Ravel and North America

The Franco-American pianist E. Robert Schmitz had been acquainted with Ravel at least since 1917 when he obtained two days leave from his army service in the trenches to participate in a Paris performance of the Piano trio. (Jourdan-Morhange [1945] p.17-18). During the 1920s Schmitz established Pro Musica, a society with branches across the United States devoted to the promotion of French and American contemporary music, and he attempted to persuade Ravel to make a concert tour of America. Ravel however was reluctant, feeling that he was not enough of a pianist to warrant such a high-profile venture. In 1926 however Schmitz offered a guaranteed sum $10,000 for a two-month tour, and Ravel was finally persuaded by the prospect of such a substantial reward. In the event the tour would be even longer, lasting nearly four months, and his earnings still greater. An agreement was made with the Mason and Hamlin Piano Company which paid him $5000 for the exclusive use of their instruments during the tour.
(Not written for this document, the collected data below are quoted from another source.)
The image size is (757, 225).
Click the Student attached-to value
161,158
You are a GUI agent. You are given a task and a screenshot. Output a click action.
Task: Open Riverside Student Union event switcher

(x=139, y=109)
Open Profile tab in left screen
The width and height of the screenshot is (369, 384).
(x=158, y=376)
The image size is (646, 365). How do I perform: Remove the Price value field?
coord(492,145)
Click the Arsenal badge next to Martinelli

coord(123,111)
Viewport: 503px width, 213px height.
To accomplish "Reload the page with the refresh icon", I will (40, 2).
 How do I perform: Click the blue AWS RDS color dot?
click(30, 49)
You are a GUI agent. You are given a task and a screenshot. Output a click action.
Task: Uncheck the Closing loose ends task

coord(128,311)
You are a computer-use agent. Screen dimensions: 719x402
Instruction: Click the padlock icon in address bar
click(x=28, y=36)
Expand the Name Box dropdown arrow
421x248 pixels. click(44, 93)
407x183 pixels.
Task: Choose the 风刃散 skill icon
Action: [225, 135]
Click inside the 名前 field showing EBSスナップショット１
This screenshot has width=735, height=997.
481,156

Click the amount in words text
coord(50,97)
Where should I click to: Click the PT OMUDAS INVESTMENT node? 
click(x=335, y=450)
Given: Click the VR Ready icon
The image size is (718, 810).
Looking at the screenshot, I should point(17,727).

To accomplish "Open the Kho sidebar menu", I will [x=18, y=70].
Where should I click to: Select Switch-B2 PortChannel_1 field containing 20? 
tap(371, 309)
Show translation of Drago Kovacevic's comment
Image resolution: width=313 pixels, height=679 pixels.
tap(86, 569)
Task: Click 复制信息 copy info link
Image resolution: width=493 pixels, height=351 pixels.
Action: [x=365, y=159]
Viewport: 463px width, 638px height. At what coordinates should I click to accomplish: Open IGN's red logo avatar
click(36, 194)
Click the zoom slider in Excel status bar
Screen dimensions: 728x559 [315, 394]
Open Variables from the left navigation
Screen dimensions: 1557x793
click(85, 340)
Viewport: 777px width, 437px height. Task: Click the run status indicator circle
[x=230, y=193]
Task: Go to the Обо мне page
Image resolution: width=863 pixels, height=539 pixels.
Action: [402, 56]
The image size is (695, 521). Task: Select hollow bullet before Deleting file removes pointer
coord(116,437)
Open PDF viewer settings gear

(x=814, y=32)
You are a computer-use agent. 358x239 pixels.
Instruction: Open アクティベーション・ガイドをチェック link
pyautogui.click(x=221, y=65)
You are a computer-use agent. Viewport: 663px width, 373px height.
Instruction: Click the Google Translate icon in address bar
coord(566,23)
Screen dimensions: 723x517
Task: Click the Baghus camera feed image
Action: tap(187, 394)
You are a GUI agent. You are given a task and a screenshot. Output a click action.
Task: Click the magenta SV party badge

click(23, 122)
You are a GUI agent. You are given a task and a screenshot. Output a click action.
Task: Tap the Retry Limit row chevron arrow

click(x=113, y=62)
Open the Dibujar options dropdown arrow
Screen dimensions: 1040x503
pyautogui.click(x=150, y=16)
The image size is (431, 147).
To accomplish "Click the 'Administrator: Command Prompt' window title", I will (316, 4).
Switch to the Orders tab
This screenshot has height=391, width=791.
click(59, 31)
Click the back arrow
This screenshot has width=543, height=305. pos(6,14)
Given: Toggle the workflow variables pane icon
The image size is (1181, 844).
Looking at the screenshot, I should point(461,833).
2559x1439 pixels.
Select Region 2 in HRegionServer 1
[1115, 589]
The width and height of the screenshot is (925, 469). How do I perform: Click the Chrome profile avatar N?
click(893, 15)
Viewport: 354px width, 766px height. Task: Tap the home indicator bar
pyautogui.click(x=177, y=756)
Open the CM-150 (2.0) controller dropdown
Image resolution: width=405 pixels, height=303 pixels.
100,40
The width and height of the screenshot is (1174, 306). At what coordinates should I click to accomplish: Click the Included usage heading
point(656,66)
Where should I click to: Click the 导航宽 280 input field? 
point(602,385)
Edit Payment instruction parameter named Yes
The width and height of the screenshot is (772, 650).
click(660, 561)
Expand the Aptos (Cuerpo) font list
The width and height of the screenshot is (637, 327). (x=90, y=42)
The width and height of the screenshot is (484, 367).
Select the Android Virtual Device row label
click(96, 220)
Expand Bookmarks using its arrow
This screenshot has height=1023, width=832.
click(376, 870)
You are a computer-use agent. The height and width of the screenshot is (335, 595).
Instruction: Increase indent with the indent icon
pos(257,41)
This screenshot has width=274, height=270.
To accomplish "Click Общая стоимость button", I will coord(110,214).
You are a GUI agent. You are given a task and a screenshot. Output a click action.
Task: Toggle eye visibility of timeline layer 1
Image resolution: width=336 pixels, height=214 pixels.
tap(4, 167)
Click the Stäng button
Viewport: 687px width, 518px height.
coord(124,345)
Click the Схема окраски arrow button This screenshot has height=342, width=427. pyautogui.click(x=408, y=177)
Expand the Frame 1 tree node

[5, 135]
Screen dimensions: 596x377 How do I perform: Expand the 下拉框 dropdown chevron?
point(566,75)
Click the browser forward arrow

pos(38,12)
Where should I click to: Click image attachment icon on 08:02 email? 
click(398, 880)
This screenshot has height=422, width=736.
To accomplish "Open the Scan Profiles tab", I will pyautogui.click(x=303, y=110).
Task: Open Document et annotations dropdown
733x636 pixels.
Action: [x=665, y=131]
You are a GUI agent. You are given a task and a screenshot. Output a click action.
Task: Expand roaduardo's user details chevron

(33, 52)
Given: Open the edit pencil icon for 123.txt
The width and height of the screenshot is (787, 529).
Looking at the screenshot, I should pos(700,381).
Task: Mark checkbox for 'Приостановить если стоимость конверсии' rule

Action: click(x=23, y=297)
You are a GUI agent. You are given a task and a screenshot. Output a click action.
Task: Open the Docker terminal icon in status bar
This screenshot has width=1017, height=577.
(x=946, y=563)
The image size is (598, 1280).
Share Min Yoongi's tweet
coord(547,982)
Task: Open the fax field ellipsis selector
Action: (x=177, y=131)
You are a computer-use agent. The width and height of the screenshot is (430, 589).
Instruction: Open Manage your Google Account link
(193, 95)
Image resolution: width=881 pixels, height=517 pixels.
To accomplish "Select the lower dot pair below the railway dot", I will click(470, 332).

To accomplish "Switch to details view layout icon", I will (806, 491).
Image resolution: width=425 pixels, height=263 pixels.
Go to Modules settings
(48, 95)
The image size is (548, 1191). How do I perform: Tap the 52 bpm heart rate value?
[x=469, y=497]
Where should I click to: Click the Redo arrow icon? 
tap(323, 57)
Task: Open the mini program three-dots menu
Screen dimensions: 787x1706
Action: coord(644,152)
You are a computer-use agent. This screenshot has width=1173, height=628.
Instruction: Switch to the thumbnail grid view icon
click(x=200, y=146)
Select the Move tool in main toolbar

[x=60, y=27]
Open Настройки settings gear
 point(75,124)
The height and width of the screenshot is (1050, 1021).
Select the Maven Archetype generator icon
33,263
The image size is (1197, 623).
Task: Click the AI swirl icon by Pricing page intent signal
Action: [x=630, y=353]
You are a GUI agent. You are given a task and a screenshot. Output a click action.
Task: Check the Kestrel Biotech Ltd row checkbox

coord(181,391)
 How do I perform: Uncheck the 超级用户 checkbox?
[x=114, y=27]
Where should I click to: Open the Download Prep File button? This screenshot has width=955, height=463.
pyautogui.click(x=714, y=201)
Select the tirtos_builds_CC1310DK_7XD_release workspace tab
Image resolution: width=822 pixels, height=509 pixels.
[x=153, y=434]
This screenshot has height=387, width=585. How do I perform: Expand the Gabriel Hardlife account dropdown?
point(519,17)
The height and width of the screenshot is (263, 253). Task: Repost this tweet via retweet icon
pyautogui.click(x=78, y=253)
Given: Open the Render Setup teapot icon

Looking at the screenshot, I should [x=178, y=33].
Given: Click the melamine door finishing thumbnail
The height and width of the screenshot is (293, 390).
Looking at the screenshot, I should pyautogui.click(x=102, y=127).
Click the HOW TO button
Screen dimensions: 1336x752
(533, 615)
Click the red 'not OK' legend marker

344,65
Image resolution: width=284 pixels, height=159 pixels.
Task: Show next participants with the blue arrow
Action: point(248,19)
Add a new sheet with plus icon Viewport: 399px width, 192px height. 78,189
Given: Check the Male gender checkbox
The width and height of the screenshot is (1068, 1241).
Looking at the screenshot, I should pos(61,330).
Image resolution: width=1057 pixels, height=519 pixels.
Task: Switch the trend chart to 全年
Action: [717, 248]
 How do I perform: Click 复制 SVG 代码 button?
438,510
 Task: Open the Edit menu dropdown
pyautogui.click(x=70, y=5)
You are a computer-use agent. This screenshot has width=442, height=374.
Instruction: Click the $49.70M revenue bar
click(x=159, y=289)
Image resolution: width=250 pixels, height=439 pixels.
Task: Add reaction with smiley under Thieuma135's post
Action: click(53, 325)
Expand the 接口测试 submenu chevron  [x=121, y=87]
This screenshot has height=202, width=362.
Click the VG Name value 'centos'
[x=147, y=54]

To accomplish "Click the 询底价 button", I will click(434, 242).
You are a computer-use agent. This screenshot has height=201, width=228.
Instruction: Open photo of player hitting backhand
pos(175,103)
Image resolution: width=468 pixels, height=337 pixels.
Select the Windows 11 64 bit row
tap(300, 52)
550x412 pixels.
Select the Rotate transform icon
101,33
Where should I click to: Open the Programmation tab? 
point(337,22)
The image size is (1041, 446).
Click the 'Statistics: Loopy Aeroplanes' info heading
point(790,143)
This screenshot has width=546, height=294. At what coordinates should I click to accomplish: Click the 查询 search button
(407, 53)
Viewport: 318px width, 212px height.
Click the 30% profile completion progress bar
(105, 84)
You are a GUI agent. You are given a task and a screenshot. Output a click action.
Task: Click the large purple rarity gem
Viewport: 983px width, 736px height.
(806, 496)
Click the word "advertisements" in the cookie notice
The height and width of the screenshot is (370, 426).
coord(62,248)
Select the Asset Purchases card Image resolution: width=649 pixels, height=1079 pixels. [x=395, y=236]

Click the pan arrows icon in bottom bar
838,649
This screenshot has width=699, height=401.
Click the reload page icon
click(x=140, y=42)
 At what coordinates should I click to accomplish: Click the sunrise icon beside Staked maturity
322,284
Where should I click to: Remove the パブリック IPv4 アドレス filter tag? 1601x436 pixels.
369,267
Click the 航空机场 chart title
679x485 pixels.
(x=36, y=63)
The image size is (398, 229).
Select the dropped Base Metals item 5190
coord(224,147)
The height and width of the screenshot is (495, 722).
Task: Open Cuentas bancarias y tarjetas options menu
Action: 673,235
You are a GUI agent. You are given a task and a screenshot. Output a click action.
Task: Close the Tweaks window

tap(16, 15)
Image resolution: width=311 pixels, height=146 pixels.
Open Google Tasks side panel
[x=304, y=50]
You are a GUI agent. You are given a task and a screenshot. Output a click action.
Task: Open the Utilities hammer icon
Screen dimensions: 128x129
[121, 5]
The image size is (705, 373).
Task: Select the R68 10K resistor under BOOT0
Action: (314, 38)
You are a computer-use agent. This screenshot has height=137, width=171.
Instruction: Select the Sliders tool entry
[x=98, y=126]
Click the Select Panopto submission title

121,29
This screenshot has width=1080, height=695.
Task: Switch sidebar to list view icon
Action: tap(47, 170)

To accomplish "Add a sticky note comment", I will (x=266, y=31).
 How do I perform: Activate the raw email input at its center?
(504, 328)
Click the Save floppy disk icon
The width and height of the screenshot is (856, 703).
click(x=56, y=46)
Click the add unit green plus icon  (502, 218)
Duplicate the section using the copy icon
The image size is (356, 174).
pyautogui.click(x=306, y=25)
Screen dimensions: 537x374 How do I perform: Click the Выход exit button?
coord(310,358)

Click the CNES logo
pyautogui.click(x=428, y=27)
Extensive planning was needed for both repertoire and itinerary, which would take him to nearly twenty cities of the United States and to three in Canada. (Most of the practical organisation was undertaken by the Bogue-Laberge concert management in New York and by Association française d'expansion et d'échanges artistiques in France.) Special arrangements also had to be made to ensure that Ravel would have continuous access to the French brand of Caporal cigarettes without which he would not travel. (Orenstein [1989] p.252).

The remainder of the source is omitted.